Mattel continued to improve their voice unit by updating to a more elegant S-shaped negator spring, which provides constant force in a compact size (like a self-rewinding carpenter’s measuring tape). The powerful spring motor had extra torque, which was used to power additional mechanical gimmicks on various toys. The Mickey Mouse Chatter Chum moved his head up and down as he talked. Shrinkin’ Violet, a doll based on ABC TV’s “The Funny Company,” fluttered her eyelashes and moved her lips.
The same basic mechanical sound player was used in dozens and dozens of other toys: Barbie dolls, talking books and games, puppets, and lots more. Because these miniature sound makers reproduced recognizable voices and sounds, they were a natural for items that were based on well-known characters with famous catch phrases.
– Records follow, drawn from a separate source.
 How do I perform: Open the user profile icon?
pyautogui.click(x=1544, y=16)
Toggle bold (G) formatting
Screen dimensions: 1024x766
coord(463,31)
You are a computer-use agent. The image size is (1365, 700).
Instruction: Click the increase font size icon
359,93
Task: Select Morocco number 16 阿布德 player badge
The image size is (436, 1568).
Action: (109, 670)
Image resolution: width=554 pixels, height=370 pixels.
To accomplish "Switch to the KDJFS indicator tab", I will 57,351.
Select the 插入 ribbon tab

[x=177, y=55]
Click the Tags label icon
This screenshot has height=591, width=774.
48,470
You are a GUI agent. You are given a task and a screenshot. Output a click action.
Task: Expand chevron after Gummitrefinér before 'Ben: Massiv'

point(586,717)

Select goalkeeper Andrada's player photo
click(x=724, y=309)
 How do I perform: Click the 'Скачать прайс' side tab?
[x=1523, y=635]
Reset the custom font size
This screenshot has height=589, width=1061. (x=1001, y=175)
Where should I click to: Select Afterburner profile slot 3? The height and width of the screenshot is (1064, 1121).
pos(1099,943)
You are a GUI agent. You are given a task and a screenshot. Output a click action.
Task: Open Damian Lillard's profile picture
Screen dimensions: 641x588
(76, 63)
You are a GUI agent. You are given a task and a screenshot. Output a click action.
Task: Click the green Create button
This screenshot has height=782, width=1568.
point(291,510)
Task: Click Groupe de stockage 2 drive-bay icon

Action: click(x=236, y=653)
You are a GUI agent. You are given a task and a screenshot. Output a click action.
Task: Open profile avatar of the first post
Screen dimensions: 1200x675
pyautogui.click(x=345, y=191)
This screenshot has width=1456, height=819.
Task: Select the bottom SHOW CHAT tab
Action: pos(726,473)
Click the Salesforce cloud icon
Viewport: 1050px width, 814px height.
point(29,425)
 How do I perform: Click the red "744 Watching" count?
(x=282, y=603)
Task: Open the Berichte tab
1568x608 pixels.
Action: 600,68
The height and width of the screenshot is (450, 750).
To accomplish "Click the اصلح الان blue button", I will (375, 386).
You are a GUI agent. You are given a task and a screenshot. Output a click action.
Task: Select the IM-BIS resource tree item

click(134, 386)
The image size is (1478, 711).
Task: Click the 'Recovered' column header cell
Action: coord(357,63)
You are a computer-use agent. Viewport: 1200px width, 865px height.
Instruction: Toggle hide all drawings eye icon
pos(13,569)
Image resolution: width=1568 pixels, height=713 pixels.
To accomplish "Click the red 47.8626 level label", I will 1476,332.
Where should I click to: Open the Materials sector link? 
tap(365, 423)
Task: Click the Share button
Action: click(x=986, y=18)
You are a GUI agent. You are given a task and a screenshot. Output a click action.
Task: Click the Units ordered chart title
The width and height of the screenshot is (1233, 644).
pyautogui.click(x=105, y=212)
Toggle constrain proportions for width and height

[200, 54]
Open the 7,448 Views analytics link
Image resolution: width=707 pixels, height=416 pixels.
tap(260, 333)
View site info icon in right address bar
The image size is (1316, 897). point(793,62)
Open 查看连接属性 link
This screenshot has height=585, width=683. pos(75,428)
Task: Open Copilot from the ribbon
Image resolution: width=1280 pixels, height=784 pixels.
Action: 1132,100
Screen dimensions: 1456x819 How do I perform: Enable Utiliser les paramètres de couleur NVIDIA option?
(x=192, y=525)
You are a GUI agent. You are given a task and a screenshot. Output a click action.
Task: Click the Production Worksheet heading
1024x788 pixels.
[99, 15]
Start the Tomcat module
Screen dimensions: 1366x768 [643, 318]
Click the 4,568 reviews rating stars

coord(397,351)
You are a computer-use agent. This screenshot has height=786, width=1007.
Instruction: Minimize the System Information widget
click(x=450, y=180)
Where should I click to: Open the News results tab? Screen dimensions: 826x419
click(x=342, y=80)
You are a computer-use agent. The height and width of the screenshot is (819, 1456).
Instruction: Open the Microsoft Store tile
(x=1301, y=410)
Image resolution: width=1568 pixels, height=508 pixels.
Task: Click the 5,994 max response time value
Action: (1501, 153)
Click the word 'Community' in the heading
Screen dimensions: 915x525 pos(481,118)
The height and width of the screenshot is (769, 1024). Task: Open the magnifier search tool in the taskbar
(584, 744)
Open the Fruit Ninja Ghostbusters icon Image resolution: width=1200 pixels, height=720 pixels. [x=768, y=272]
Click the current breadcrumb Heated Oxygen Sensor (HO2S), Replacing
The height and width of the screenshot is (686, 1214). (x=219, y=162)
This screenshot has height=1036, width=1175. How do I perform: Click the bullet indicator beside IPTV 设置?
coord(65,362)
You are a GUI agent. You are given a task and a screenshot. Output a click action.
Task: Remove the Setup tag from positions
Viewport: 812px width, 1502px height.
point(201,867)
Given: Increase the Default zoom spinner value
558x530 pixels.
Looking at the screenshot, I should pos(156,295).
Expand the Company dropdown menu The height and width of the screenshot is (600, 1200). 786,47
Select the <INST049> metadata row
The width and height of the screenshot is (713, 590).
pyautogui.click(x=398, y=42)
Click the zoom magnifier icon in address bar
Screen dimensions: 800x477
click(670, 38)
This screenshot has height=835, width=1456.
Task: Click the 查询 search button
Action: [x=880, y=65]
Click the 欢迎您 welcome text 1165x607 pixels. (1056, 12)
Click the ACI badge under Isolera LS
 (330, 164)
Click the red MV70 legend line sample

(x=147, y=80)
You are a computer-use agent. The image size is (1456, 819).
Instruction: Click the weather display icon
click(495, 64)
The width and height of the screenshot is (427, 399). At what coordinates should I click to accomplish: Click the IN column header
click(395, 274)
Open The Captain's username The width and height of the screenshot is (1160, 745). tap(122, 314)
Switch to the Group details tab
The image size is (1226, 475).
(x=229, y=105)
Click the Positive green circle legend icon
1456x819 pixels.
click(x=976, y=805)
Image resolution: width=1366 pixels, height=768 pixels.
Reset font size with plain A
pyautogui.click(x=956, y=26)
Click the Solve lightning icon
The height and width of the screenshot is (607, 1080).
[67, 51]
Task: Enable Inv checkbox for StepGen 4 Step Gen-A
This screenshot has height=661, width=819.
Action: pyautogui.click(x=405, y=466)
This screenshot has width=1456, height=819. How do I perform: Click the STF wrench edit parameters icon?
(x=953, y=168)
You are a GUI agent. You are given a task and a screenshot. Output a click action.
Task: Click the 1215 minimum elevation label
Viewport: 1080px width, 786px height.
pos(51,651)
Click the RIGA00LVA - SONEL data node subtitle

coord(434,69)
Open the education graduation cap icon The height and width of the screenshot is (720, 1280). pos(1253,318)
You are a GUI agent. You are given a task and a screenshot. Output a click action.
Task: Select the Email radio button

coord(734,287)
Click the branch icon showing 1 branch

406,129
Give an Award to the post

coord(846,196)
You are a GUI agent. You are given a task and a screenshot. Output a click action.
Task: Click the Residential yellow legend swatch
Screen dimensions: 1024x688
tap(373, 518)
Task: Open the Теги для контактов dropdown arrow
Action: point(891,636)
Just pull the string to hear Robin Williams as Mork from Ork say “Nanoo, Nanoo,” Herschel Bernardi as Charlie the Tuna say “Hey, Stahkist, I gaht good taste!,” or Mel Blanc as Bugs Bunny say “What’s up, doc?” The list of character voice toys was endless: Casper the Ghost, Beany and Cecil, Doctor Doolittle, The Monkees, Herman Munster, Woody Woodpecker, Flip Wilson, and Fred Flintstone, to name a few.
The pull-my-string action was so iconic that it was used to trigger the Toy Story Talking Woody Doll, even though this toy’s sound player was entirely electronic.
The longest-lived pull-string product line was the Fisher-Price See ’n Say. A pointer attached to the record’s shaft allowed kids to select the sound track they wanted to hear. Just point and pull to hear nursery rhymes, alphabet, numbers, or animal sounds. “The cow says mmmMMOOooooo!”
Even after the 1970s, when all-electronic talking toys were introduced, these mechanical players offered an inexpensive way to reproduce natural voices and sound effects. One toy from 1982, Mattel’s Teach And Learn Computer (TLC), combined Victorian-era and Space Age technologies. A microprocessor was used to accurately drop the tone arm onto a spinning record, landing at the exact instant to play the desired single track out of 40 different lead-in grooves whirling by.
Mechanical sound players continue today in novelty applications. Go to makeprojects.com/v/29 to see some short videos of a Japanese, all-cardboard record player toy and thumbnail-activated talking strips.
In 2010, GGRP, a Canadian recording studio and production company, created an award-winning promotional piece featuring a cardboard record player that was powered by twirling a pencil (makezine.com/go/ggrp).
Coming full circle, you can find plastic reproduction kits of all-mechanical phonographs. Japanese kit maker Gakken updated Edison’s design to use plastic cups instead of tinfoil cylinders, and theirs is powered by a small electric motor instead of a hand crank. There’s also a Berliner Gramophone Kit disc cutter with a wind-up motor. Groovy, baby!